It’s Do-or-Die time for the Euro/US Dollar ahead of FOMC Decision
Fundamental Forecast for Euro: Neutral
- Euro breaks to fresh September highs versus downtrodden US Dollar
- Dollar resilience nonetheless tells us most wait results of next week’s critical Fed decision
- US Federal Reserve takes main stage in the week ahead
The Euro broke to fresh multi-week highs against the US Dollar, but the Dow Jones FXCM Dollar Index (ticker: USDOLLAR) continues to hold key multi-month lows. All eyes now turn a highly-anticipated US Federal Reserve policy announcement to drive FX moves.
The Federal Open Market Committee (FOMC) decision on September 18 will be the major driver of currency volatility in the coming days, and European event risk is relatively limited. What could the Fed do to break the US currency and broader markets out of increasingly narrow trading ranges?
Fed Officials are widely expected to announce the start of the so-called “Taper” of the central bank’s Quantitative Easing measures. According to a Bloomberg News survey, most economists polled believe that the FOMC will cut its monthly purchases of US Treasury debt by $10 billion. Yet it’s the wide range of estimates that underlines how little we know of the Fed’s next steps. According to the same survey, 33% predict zero tapering while some anticipate as much as $20 billion in cuts.

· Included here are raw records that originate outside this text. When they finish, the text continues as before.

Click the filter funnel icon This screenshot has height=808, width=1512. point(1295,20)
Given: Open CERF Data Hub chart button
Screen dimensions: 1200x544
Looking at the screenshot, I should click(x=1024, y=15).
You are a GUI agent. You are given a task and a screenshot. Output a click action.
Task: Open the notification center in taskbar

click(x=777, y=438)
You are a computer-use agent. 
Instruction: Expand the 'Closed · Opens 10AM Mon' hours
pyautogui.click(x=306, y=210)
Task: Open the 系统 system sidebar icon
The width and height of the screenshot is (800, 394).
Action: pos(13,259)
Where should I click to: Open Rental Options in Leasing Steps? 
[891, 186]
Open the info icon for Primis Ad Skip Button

We look to interest rate markets to guide us. US Dollar interest rate futures showed a sharp drop in Fed interest rate forecasts following a disappointing US Nonfarm Payrolls report for August. Yet the initially strong reaction to the labor data has since turned into consolidation; no one seems to be willing to make big bets ahead of the Fed.
The fact that the Euro trades near its highs and the USDOLLAR is just barely holding lows suggests that the EURUSD could break higher in the days ahead. Currency volatility has dried up in a major way, and it feels like the next big move is just around the corner.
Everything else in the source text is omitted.